We bought tickets to the inner sanctum (read the Wikipedia article about the treasures) and made our way to the tunnel in search of the Key to the Western Paradise of the Amida Buddha. The tunnel is pitch dark, as dark as a darkroom. What you do is to keep your right hand onto the cold wall and grope for the key. Of course, as it is busy, people keep bumping into each other so it is quite funny. For some reason my wife assumed that the ceiling would get low and crouched down. I’m standing about 40cm taller than her and the idea hadn’t occurred to me so we would had made quite the hilarious sight making our way through the tunnel together if only somebody had been able to see in there.
The next morning we went to the morning ceremony but as we got there early, we got to talk to one of the people working at the temple and as we still had time, he explained a lot and showed us around and showed us some other sights inside the other temple buildings. Then he led us to the building from which the 80 years old priest who would conduct the ceremony would come. This was very lucky as only local people were gathering here and it became clear that these people met up every morning: some were walking the dog, others were on their way to work. The priest emerged and everybody, including me, knelt down to receive a blessing from him which was a touch on the back of the head. We then made our way to the main temple again and where the ceremony was about to start. Very recommended!

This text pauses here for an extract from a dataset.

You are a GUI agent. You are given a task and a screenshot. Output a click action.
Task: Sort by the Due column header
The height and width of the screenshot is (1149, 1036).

After the ceremony was over, everybody made their way through the tunnel again and as it was even busier than the day before, it was even more fun. 🙂
No other non-Japanese tourists that I noticed went to the morning ceremony, why not? It really is a great opportunity to see the temple in action, it is not just an old building with some statues.
If you do decide to visit the morning ceremony, hold on to the ticket you bought to the inner sanctum, it will give you access to the tatami area the next morning.